## Begin
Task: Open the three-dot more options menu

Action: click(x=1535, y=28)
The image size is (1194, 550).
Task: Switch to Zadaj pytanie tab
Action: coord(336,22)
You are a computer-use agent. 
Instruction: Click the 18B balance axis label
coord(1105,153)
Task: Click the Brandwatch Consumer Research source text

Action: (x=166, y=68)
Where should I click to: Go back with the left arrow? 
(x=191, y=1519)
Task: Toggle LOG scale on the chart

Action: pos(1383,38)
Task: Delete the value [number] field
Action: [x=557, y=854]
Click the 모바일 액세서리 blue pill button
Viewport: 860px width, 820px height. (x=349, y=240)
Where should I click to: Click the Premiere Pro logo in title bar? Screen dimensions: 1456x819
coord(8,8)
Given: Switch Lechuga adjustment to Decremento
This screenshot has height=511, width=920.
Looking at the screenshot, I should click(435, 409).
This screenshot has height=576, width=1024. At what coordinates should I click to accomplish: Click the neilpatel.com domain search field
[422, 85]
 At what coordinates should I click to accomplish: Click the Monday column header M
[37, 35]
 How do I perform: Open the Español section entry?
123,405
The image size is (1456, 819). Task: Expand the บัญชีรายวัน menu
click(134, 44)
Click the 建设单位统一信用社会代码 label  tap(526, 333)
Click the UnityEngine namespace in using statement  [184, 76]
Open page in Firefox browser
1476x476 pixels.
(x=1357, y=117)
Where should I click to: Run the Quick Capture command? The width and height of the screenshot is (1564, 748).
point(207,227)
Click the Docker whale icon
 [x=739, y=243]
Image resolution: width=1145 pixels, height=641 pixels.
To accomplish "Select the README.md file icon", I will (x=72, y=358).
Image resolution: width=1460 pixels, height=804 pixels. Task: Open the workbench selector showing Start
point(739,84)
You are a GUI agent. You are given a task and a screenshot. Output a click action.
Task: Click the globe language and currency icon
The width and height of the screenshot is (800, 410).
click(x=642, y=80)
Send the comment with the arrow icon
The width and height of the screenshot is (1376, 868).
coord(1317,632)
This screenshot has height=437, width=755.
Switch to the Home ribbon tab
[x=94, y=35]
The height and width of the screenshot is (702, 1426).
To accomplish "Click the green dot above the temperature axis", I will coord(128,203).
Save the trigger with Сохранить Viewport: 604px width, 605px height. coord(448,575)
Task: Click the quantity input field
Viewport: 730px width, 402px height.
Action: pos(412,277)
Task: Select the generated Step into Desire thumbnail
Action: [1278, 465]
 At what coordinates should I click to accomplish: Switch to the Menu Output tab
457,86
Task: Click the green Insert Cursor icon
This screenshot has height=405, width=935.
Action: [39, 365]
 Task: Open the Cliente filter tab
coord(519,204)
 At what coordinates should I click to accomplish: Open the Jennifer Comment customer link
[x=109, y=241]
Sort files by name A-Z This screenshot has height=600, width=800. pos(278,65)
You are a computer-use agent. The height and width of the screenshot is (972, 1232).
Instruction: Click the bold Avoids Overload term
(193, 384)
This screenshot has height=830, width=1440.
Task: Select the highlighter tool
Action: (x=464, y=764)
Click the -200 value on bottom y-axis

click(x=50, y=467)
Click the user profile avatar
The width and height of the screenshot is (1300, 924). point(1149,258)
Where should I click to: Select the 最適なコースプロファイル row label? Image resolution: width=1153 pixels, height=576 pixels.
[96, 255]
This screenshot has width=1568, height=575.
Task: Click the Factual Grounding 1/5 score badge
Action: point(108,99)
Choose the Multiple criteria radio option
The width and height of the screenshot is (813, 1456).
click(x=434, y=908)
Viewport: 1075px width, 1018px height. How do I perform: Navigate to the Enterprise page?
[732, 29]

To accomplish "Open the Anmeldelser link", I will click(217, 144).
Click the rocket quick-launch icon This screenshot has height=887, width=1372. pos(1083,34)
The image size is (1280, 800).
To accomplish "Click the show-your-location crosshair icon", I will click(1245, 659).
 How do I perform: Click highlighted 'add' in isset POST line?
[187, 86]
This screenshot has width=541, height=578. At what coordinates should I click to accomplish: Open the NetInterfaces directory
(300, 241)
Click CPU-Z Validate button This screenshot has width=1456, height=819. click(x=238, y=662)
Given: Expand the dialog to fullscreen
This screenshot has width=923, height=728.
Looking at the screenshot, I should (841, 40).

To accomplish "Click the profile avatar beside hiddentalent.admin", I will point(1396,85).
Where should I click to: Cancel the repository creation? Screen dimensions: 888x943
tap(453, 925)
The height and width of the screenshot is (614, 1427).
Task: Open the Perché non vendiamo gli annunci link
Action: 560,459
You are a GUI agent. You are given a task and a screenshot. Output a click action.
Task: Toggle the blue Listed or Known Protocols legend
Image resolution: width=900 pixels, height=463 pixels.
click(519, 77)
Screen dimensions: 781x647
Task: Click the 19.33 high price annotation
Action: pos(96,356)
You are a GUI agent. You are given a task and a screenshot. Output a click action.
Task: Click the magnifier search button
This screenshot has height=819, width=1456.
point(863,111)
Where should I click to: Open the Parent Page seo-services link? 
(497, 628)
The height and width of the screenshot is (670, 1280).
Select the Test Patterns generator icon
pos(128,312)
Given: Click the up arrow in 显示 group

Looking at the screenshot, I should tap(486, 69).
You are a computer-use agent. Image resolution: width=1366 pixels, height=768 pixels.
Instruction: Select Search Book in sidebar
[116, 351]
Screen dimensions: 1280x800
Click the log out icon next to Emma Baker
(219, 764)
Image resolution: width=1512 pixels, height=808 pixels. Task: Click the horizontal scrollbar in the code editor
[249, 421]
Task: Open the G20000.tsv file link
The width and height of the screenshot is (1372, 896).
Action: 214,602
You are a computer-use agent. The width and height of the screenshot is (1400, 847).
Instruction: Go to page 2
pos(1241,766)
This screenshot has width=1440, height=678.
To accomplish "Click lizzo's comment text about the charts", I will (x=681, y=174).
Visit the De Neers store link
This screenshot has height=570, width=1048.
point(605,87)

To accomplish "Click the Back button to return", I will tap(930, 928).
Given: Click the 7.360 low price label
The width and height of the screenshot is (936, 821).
## End
> [What is needed]:
Can you copy out, word for word, every line from the one containing "Given: Click the 7.360 low price label" through the last line of the items, including both ends?

> [Output below]:
Given: Click the 7.360 low price label
The width and height of the screenshot is (936, 821).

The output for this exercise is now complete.